━━ Record extracts

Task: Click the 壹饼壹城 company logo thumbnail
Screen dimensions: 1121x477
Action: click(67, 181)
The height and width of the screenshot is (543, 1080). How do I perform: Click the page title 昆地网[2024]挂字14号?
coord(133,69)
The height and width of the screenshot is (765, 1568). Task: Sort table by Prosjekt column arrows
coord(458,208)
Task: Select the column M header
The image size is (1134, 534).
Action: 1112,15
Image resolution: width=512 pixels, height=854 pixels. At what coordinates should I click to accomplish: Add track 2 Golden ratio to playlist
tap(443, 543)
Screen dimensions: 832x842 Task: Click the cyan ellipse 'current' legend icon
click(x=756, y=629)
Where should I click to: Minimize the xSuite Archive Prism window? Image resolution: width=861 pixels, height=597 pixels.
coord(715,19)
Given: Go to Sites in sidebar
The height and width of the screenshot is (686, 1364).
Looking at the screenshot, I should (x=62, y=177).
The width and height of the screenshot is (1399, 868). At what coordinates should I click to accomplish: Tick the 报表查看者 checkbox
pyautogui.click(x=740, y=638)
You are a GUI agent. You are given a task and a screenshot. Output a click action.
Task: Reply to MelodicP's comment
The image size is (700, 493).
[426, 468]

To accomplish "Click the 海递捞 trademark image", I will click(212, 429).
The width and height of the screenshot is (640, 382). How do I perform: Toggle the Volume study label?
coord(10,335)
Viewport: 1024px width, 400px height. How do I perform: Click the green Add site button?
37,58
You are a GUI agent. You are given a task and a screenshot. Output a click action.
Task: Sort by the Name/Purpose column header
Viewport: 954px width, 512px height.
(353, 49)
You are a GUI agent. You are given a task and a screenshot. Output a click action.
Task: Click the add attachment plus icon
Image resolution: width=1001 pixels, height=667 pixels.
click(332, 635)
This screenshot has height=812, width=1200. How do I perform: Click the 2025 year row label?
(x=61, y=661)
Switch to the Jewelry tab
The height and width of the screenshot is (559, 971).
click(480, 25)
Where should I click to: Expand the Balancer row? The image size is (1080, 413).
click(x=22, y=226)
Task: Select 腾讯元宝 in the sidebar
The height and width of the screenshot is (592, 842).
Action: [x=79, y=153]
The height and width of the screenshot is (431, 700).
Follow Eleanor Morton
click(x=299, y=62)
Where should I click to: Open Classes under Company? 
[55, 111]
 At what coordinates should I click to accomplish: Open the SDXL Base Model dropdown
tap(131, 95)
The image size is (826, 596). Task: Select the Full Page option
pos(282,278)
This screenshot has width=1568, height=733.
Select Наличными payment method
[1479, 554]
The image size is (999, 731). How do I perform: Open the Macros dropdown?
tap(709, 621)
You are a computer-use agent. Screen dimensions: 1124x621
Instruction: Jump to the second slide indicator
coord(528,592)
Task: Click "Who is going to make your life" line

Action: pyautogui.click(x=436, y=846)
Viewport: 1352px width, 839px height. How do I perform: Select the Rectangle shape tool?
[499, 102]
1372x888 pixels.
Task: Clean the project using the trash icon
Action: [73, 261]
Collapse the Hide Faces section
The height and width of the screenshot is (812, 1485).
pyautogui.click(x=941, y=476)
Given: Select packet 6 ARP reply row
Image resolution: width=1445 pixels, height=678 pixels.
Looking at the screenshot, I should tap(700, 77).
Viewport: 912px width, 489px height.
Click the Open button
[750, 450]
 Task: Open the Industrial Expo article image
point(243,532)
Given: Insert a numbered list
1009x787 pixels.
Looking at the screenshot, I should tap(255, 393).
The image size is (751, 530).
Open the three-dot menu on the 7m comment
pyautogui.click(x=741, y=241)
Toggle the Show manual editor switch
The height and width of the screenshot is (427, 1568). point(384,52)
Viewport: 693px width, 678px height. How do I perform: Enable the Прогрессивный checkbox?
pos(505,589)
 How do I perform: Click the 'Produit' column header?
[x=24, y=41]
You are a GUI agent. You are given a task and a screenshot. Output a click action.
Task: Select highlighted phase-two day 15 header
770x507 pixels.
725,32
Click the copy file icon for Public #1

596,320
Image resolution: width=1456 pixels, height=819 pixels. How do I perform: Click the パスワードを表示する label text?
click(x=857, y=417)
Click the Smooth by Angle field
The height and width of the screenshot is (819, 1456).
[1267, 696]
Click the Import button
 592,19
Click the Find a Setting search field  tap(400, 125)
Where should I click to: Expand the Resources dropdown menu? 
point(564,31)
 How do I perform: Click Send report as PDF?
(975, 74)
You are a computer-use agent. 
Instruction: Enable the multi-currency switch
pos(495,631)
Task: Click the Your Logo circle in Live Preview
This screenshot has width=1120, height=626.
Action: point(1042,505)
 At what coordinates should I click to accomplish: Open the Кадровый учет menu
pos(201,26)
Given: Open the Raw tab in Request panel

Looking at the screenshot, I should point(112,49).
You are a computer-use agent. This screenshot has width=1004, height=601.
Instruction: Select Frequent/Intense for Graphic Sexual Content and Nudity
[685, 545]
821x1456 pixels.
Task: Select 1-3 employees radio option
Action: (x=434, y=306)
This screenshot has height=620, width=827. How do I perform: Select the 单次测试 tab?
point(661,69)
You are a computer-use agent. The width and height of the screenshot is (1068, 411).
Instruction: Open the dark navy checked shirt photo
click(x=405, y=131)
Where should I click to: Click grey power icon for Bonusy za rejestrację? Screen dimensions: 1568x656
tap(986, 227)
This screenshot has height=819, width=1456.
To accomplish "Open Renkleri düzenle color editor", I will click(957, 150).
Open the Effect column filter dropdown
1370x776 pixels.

━━━━

> _Exercise_
Quote the entries from the line containing "Where should I click to: Expand the Balancer" through the line containing "click(x=299, y=62)", keeping every line as it stands.

> _Answer for this exercise_
Where should I click to: Expand the Balancer row? The image size is (1080, 413).
click(x=22, y=226)
Task: Select 腾讯元宝 in the sidebar
The height and width of the screenshot is (592, 842).
Action: [x=79, y=153]
The height and width of the screenshot is (431, 700).
Follow Eleanor Morton
click(x=299, y=62)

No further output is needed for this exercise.